The casual rider might conclude that perp and victim share an inability to control the danger in their lives. Says the indefatigable Ali, who, like many graffiti writers, has a ready capacity to articulate the ideas behind his work: “Graffiti takes away the placenta, and reminds people of how violent the subway is. The real vandalism is what you’d see if you scraped the windows clean.”
The debate over graffiti has been conducted by people who are unwilling to decipher the message it conveys. Once you learn to interpret the medium, it becomes clear that no single intention is involved. Some kids do write to deface — to “bomb” a car, as they say; but the wholesale obstruction of windows and maps is a sure way to perpetuate your status as a novice, what serious writers call “a toy.”
Entering a graffiti zone — and these now include schoolyards, stairwells, and selected intersections — is like reading a newspaper.
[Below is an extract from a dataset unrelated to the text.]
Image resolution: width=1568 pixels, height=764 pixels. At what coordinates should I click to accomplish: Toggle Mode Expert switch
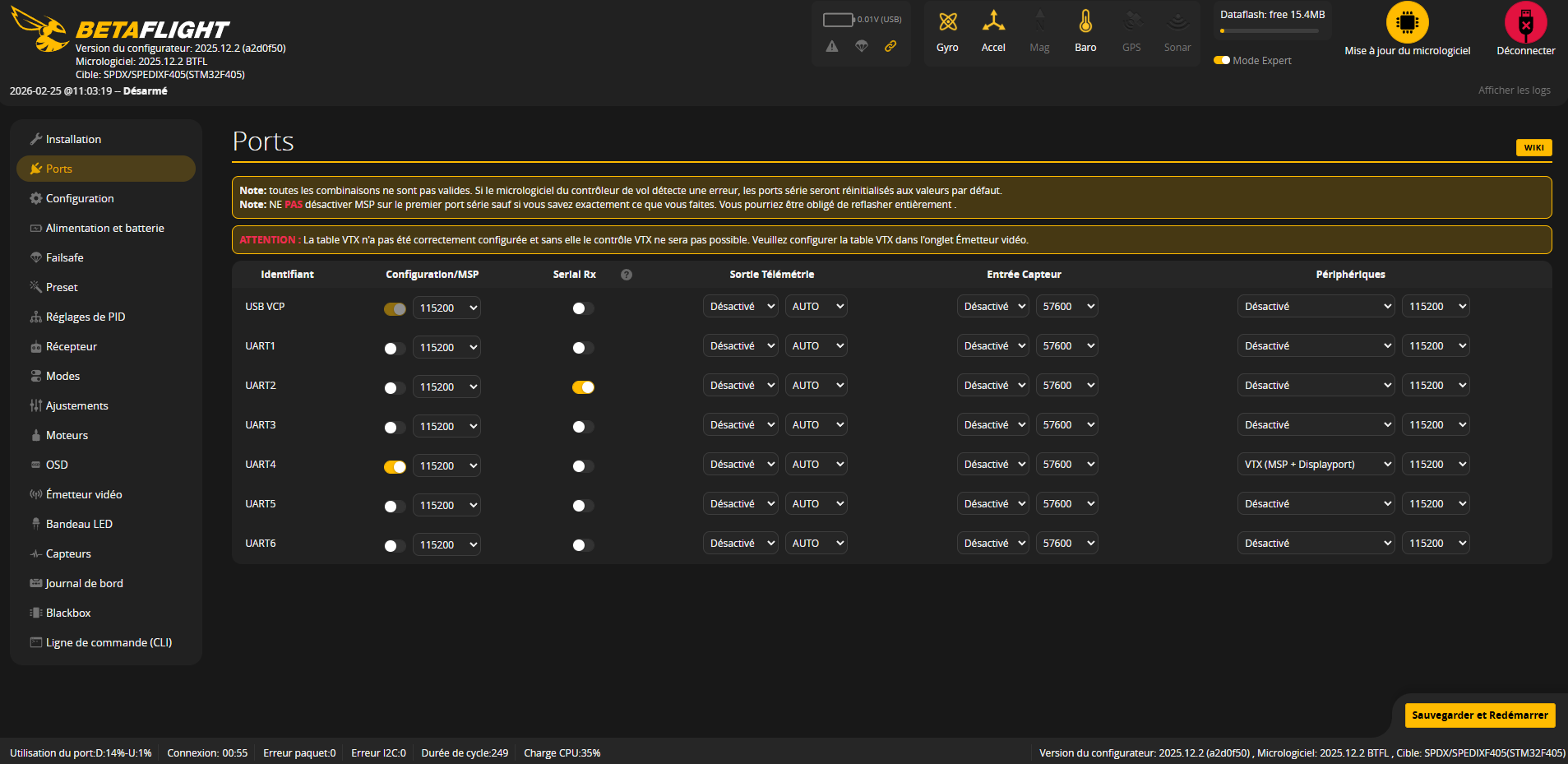pos(1222,60)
A writer can tell who has been there, which parts of the city are represented, how long since the site has been buffed, and whether there are any startling innovations — “isms” — he wishes to incorporate. This communicative function, says Ali, puts graffiti in “the griot tradition” of African storytelling — whether or not you grew up close to your dad.
But tagging is only the most elementary form of graffiti, and the insides of cars are a practice zone in which aspiring writers fashion the techniques they will need to do “a piece” — i.e., masterpiece. The idea is to impose yourself on an entire car, to move from “a throw-up” to the carefully delineated blend of tints and lines graffiti writers call “a fade.” This riotous effect can be achieved on the car while the paint is wet, or in midair, when a writer sprays two cans at once to see the fade as it forms in the mist.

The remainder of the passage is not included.